╔══
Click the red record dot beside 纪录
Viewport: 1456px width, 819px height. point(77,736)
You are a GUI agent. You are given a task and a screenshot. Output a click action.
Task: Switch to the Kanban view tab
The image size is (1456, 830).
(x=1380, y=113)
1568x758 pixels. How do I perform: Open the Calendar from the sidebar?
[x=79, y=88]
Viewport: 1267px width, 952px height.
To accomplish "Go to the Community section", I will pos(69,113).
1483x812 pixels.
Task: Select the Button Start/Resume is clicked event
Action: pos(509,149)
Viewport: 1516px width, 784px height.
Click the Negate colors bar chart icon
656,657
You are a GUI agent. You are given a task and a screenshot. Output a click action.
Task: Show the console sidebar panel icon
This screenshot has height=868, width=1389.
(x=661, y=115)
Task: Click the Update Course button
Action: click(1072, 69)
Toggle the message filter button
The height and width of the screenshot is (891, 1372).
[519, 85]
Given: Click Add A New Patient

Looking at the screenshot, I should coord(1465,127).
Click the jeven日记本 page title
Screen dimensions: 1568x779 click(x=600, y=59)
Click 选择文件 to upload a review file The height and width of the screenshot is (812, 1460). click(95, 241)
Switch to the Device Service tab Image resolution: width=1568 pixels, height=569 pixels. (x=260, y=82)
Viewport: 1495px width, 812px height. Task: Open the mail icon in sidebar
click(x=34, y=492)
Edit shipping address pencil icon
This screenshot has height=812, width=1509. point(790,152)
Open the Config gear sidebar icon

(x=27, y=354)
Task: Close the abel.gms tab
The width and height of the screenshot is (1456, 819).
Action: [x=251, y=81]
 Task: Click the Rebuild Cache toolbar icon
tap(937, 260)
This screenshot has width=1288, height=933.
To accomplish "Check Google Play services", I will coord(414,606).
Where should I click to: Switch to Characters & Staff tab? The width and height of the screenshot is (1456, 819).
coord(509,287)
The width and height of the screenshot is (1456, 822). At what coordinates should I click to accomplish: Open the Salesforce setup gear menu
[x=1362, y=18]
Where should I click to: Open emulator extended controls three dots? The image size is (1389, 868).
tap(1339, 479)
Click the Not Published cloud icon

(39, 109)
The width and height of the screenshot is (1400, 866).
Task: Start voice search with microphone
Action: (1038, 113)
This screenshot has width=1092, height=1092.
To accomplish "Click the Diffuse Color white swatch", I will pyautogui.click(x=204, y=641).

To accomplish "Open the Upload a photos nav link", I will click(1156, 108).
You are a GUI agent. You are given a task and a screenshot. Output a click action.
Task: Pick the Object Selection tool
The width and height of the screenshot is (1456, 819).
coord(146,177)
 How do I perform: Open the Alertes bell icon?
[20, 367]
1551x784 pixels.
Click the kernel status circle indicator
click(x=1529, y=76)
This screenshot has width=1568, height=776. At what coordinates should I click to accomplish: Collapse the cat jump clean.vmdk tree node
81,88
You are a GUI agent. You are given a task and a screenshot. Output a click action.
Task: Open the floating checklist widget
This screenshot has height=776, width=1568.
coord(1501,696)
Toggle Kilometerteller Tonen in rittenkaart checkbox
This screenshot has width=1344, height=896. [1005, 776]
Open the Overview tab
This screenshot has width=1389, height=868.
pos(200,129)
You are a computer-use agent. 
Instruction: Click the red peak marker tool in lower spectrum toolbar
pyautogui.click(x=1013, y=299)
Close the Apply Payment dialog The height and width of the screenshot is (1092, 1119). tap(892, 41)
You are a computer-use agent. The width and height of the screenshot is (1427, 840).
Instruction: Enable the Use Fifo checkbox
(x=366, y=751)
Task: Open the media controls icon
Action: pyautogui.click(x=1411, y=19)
╚══
▶ EXERCISE INSTRUCTIONS:
Copy all data exactly, start to finish.

▶ WRITTEN SOLUTION:
Click the red record dot beside 纪录
Viewport: 1456px width, 819px height. point(77,736)
You are a GUI agent. You are given a task and a screenshot. Output a click action.
Task: Switch to the Kanban view tab
The image size is (1456, 830).
(x=1380, y=113)
1568x758 pixels. How do I perform: Open the Calendar from the sidebar?
[x=79, y=88]
Viewport: 1267px width, 952px height.
To accomplish "Go to the Community section", I will pos(69,113).
1483x812 pixels.
Task: Select the Button Start/Resume is clicked event
Action: pos(509,149)
Viewport: 1516px width, 784px height.
Click the Negate colors bar chart icon
656,657
You are a GUI agent. You are given a task and a screenshot. Output a click action.
Task: Show the console sidebar panel icon
This screenshot has height=868, width=1389.
(x=661, y=115)
Task: Click the Update Course button
Action: click(1072, 69)
Toggle the message filter button
The height and width of the screenshot is (891, 1372).
[519, 85]
Given: Click Add A New Patient

Looking at the screenshot, I should coord(1465,127).
Click the jeven日记本 page title
Screen dimensions: 1568x779 click(x=600, y=59)
Click 选择文件 to upload a review file The height and width of the screenshot is (812, 1460). click(95, 241)
Switch to the Device Service tab Image resolution: width=1568 pixels, height=569 pixels. (x=260, y=82)
Viewport: 1495px width, 812px height. Task: Open the mail icon in sidebar
click(x=34, y=492)
Edit shipping address pencil icon
This screenshot has height=812, width=1509. point(790,152)
Open the Config gear sidebar icon

(x=27, y=354)
Task: Close the abel.gms tab
The width and height of the screenshot is (1456, 819).
Action: [x=251, y=81]
 Task: Click the Rebuild Cache toolbar icon
tap(937, 260)
This screenshot has width=1288, height=933.
To accomplish "Check Google Play services", I will coord(414,606).
Where should I click to: Switch to Characters & Staff tab? The width and height of the screenshot is (1456, 819).
coord(509,287)
The width and height of the screenshot is (1456, 822). At what coordinates should I click to accomplish: Open the Salesforce setup gear menu
[x=1362, y=18]
Where should I click to: Open emulator extended controls three dots? The image size is (1389, 868).
tap(1339, 479)
Click the Not Published cloud icon

(39, 109)
The width and height of the screenshot is (1400, 866).
Task: Start voice search with microphone
Action: (1038, 113)
This screenshot has width=1092, height=1092.
To accomplish "Click the Diffuse Color white swatch", I will pyautogui.click(x=204, y=641).

To accomplish "Open the Upload a photos nav link", I will click(1156, 108).
You are a GUI agent. You are given a task and a screenshot. Output a click action.
Task: Pick the Object Selection tool
The width and height of the screenshot is (1456, 819).
coord(146,177)
 How do I perform: Open the Alertes bell icon?
[20, 367]
1551x784 pixels.
Click the kernel status circle indicator
click(x=1529, y=76)
This screenshot has width=1568, height=776. At what coordinates should I click to accomplish: Collapse the cat jump clean.vmdk tree node
81,88
You are a GUI agent. You are given a task and a screenshot. Output a click action.
Task: Open the floating checklist widget
This screenshot has height=776, width=1568.
coord(1501,696)
Toggle Kilometerteller Tonen in rittenkaart checkbox
This screenshot has width=1344, height=896. [1005, 776]
Open the Overview tab
This screenshot has width=1389, height=868.
pos(200,129)
You are a computer-use agent. 
Instruction: Click the red peak marker tool in lower spectrum toolbar
pyautogui.click(x=1013, y=299)
Close the Apply Payment dialog The height and width of the screenshot is (1092, 1119). tap(892, 41)
You are a computer-use agent. The width and height of the screenshot is (1427, 840).
Instruction: Enable the Use Fifo checkbox
(x=366, y=751)
Task: Open the media controls icon
Action: pyautogui.click(x=1411, y=19)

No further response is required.